Ad ascoltare l’informatico c’è come sempre in aula Massimo Bossetti, maglione blu e jeans. Non è presente la moglie Marita Comi, ma c’è la sorella gemella. L’udienza, la numero 35 di questo processo per l’omicidio di Yara Gambirasio, è iniziata in orario. Esaurita la lista testi di accusa e parte civile, prosegue la carrellata di testimoni a difesa.

Gli avvocati difensori Claudio Salvagni e Paolo Camporini hanno citato per l’udienza di mercoledì 30 marzo una quindicina di persone, fra cui appunto Giovanni Bassetti che ha tentato di smontare le tesi dell’accusa riguardo alle ricerche hard scoperte nelle memorie dei computer di casa Bossetti, in particolare quelle ritenute più compromettenti dal pm Letizia Ruggeri perché indirizzate verso ragazzine.

Dopo Bassetti è intervenuta Sabrina Rigamonti di Mapello: il 26 novembre 2010 era in palestra, per un corso di fitness: «Non c’era nulla di strano, neanche nel parcheggio.
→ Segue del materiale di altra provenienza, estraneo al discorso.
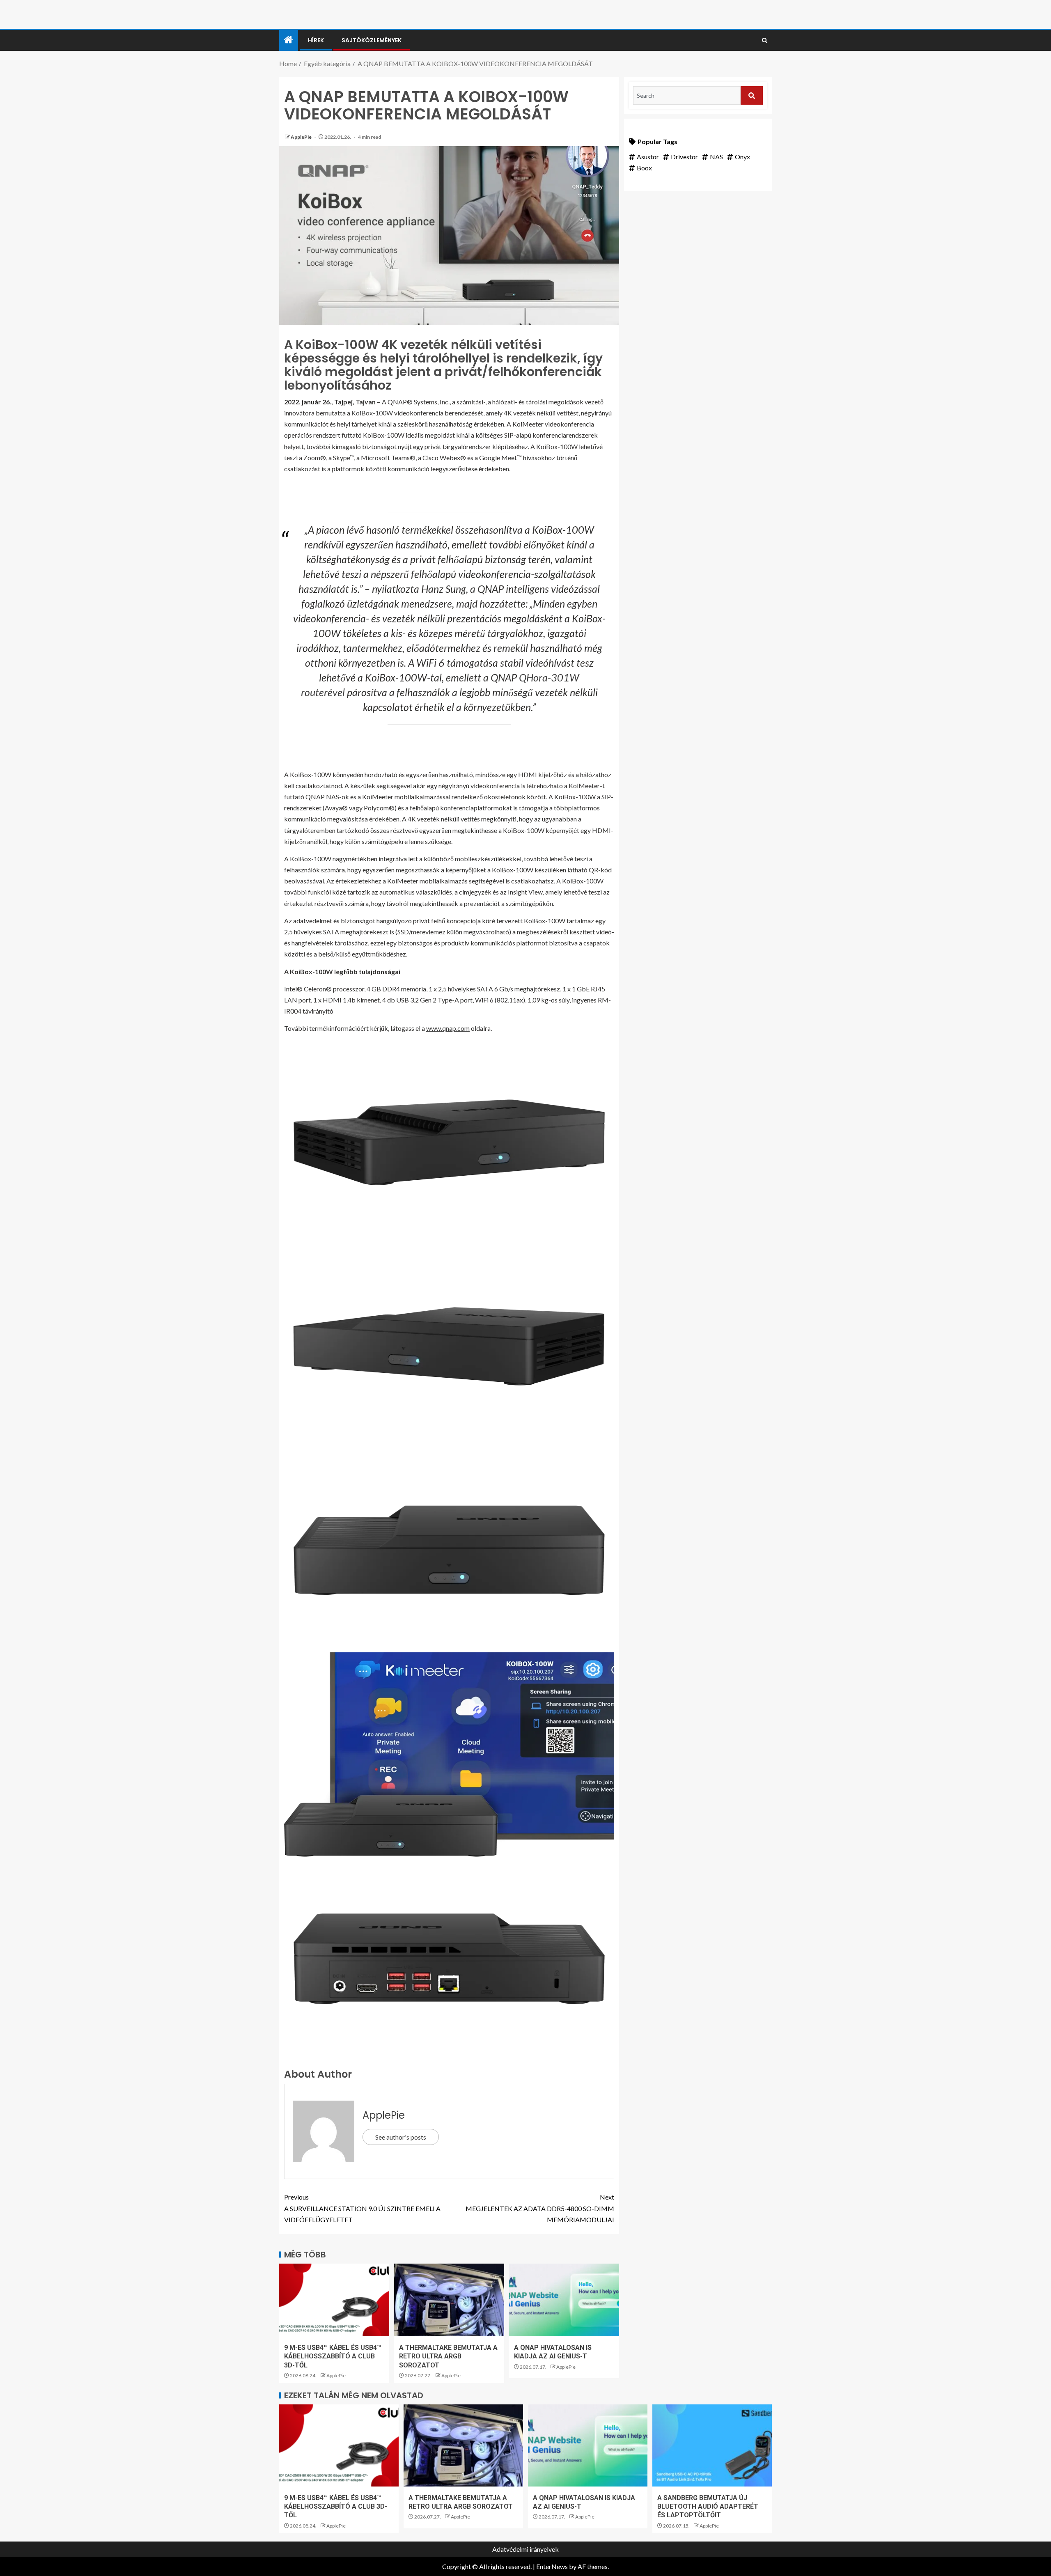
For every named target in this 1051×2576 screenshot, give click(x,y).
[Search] (765, 40)
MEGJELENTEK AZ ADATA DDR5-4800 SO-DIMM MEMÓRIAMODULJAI (540, 2208)
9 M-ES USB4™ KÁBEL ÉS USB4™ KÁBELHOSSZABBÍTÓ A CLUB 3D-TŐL (332, 2356)
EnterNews (552, 2566)
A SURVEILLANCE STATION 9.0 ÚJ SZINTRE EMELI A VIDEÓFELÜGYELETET (362, 2208)
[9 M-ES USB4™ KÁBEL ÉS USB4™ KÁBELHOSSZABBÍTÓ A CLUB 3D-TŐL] (334, 2300)
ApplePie (301, 137)
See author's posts (400, 2137)
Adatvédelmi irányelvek (525, 2549)
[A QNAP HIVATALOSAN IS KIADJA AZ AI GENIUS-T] (564, 2300)
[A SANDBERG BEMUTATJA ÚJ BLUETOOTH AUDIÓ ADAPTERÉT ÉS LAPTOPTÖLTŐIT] (712, 2445)
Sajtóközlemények (372, 40)
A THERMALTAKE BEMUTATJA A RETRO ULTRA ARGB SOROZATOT (448, 2356)
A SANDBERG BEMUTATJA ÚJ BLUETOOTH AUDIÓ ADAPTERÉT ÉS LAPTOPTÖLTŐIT (707, 2506)
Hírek (316, 40)
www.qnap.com (448, 1028)
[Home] (288, 40)
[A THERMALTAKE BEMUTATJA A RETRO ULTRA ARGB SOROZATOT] (449, 2300)
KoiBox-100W (372, 413)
Non c’erano furgoni» ha dichiarato la donna.

La difesa del muratore ha prodotto nei giorni scorsi una nuova lista testimoni ampiamente sfrondata rispetto a quella depositata all’inizio del processo: da 711 a 160 nomi circa, che i legali del muratore di Mapello ritengono però «irrinunciabili». La Corte potrebbe decidere di ammetterli tutti oppure solo una parte, in base al criterio della rilevanza e in base all’attività istruttoria sin qui condotta, ma potrebbe anche ovviare, in alcun casi, con l’acquisizione dei verbali di sommarie informazioni testimoniali contenuti nel fascicolo del pubblico ministero, in caso non vi fossero obiezioni da parte di pubblica accusa e parte civile (buona parte dei testi a difesa è infatti già stata sentita dagli inquirenti nel corso delle indagini).
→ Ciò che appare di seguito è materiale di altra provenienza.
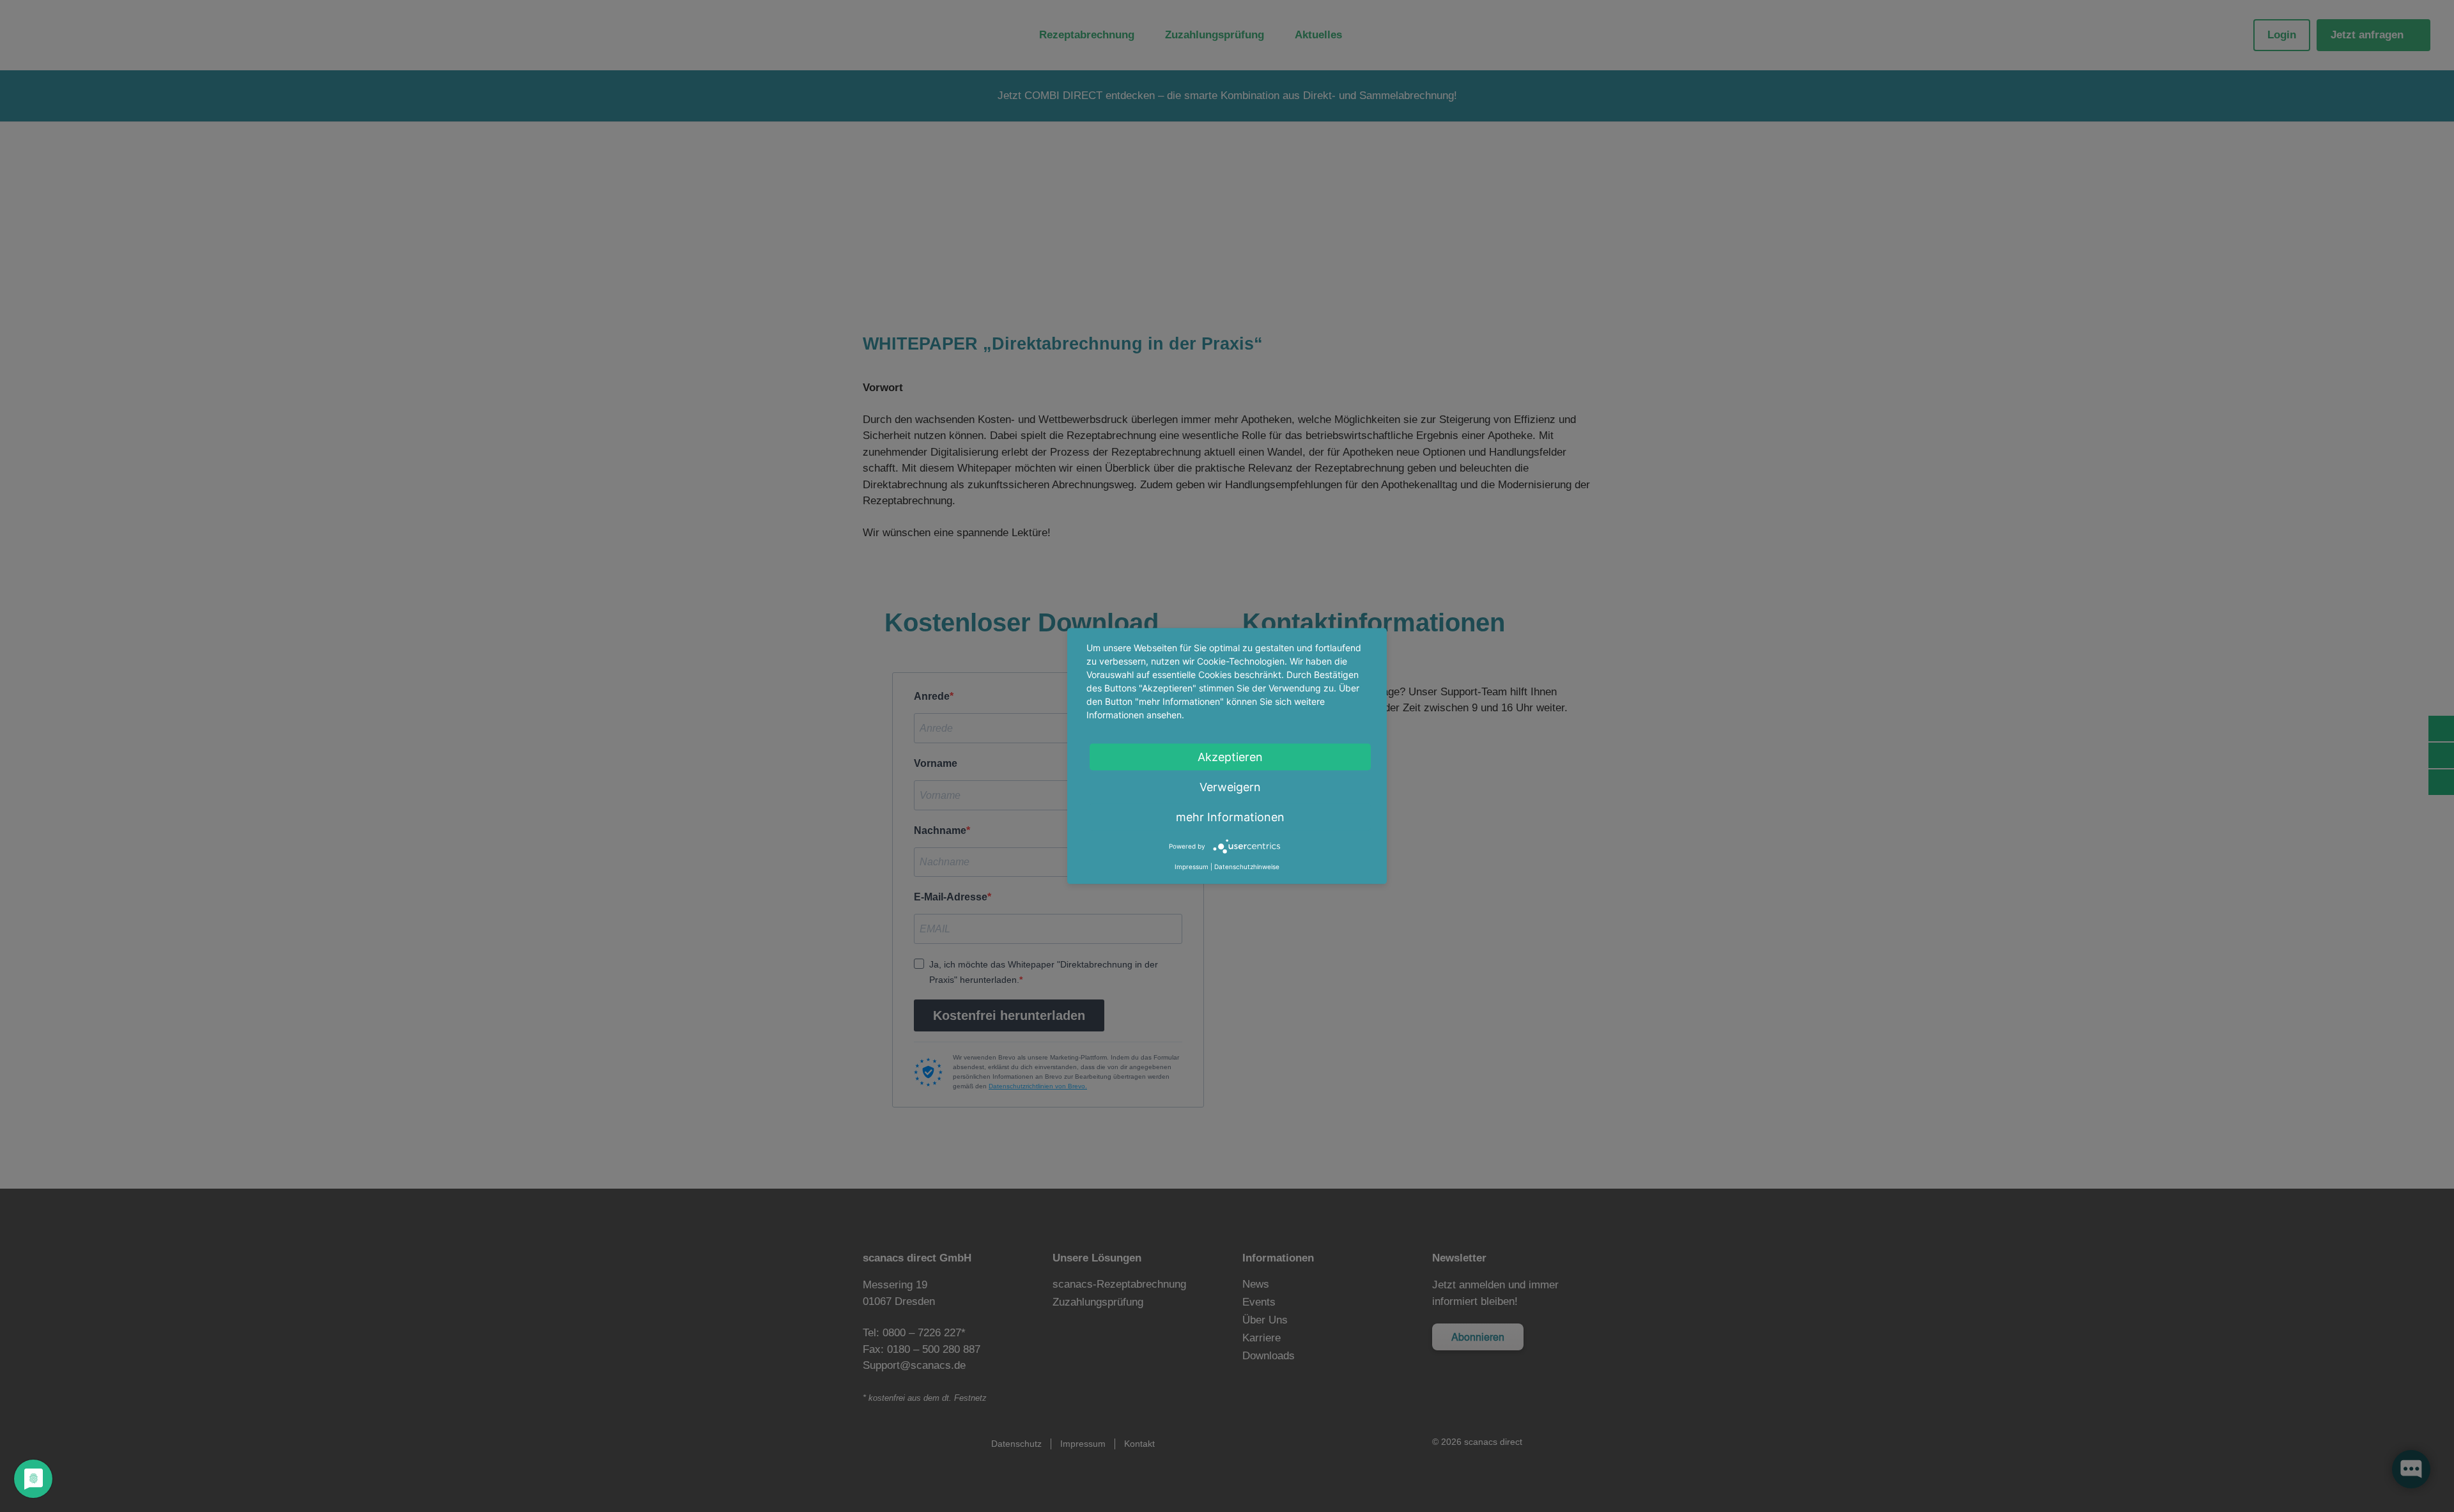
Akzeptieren (1230, 757)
Nell’elenco finale dei testimoni che la difesa vorrebbe portare in aula per cercare di smontare gli elementi a carico dell’imputato figurano diverse categorie di persone. Ci sono frequentatori del centro sportivo di Brembate Sopra, che quella sera si trovavano lì in orario compatibile alla scomparsa. Ci sono residenti di Brembate Sopra che gravitavano nell’isolato palestra - casa di Yara, che non hanno visto l’imputato né la vittima (una delle tesi alternative avanzate sin dalle prime battute del processo dalla difesa è che Yara non sia uscita dalla palestra per andare incontro al suo assassino, ma che le sia accaduto qualcosa all’interno di quelle mura).

Ci sono poi le presunte piste alternative: i legali intendono citare nelle prossime udienze, ad esempio, anche una ragazza che aveva denunciato di essere stata seguita da un autocarro a Brembate Sopra nei giorni precedenti alla scomparsa di Yara, una fisioterapista che disse di essere stata importunata quello stesso 26 novembre 2010, ma anche alcuni ragazzi che frequentavano un punto d’incontro chiamato «Gazebo» nei pressi del centro sportivo.